Faculty member Matthias Demmer is internationally recognized as an expert in financial crime investigations

June 28, 2024
Matthias Demmer

Matthias Demmer

Matthias Demmer is a director in AlixPartners’ risk and technology practice, specializing in data analytics and artificial intelligence. He has over 15 years of hands-on problem-solving experience, often for multinational corporations and large financial institutions, and is internationally recognized as an expert in leading financial crime investigations.

In his role as adjunct professor in the Department of Accounting and Information Management at the University of Tennessee, Knoxville, Haslam College of Business, Demmer instructs Master of Accountancy (MAcc) students in methods for forensic accounting, data analytics and eDiscovery.

What is forensic accounting?

Forensic accounting, or financial forensics, is a specialized field that investigates financial data to uncover fraud or financial misconduct. Forensic accountants work closely with lawyers, internal and external auditors and even law enforcement during criminal investigations, litigations or corporate investigations. Forensic accounting has played a pivotal role in uncovering fraud cases such as Enron, the Bernie Madoff Ponzi scheme and the WorldCom accounting fraud. It is a very exciting profession.

How do forensic accountants use data analytics?

Data is the most valuable asset in forensic accounting investigations. Forensic accountants deploy data analytics to detect fraud patterns, analyze transactions, assess risks, examine electronic evidence and support litigation. Depending on the case, the investigative approach applied and the type of data involved, various methods and technologies are utilized. Data analytics improves the effectiveness and precision to reveal financial misconduct in today’s data-based environment.

How do you expect forensic data analytic processes to change in the next five years?

As the Nobel Prize in Physics winner Niels Bohr noted, predictions are very difficult [to make], especially about the future. However, certain trends are very likely to come. Analytical processes will become more automated and integrate more advanced technologies such as artificial intelligence (AI). Also, the collaboration and intersection with other data technologies such as data engineering and visualization is very likely.

What challenges do you foresee in integrating AI in forensic accounting practices?

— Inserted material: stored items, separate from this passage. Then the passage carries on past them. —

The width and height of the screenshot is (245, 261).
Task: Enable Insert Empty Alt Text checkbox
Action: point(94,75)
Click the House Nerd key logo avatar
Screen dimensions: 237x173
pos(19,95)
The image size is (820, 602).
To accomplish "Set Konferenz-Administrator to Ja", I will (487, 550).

AI technologies change fast, which makes predictions harder, but I think the most important challenge is to become a reliable technology with a [minimal] error margin. Forensic investigations do not allow even the smallest room for error. Investigations could lead to high fines, reputational damage or imprisonment. Also, law enforcement and other regulators only accept clear evidence. Generative AI, especially, needs to show that its analyses are always accurate and based on facts.

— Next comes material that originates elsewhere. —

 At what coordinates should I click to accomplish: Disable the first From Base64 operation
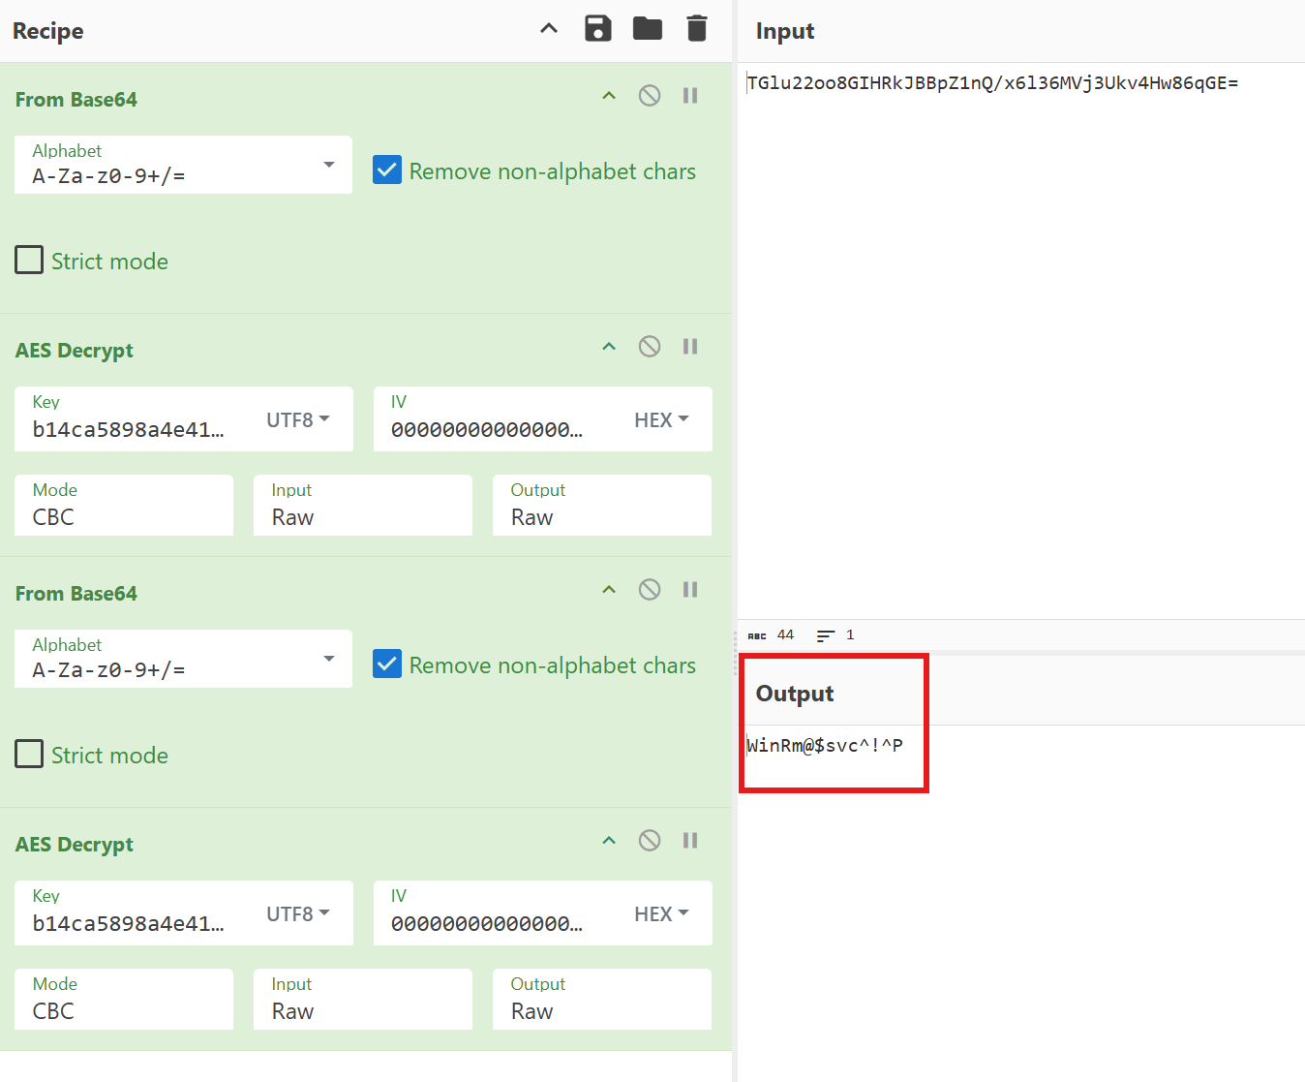(x=649, y=95)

For UT Volunteers interested in the forensic analytics field, what type of training or education should they pursue?

To become a forensic analytics professional, I would recommend focusing on three main skills: a) subject matter expertise (e.g., accounting knowledge), b) data handling skills and c) experience with analytical tools and techniques. I think the UT MAcc program already provides very solid foundations for graduates to build on. I would also suggest learning how to work with relational and non-relational databases and some common programming languages (e.g., Python). After graduation, I would advise gaining some practical experience. Big accounting firms often offer entry-level positions in this field.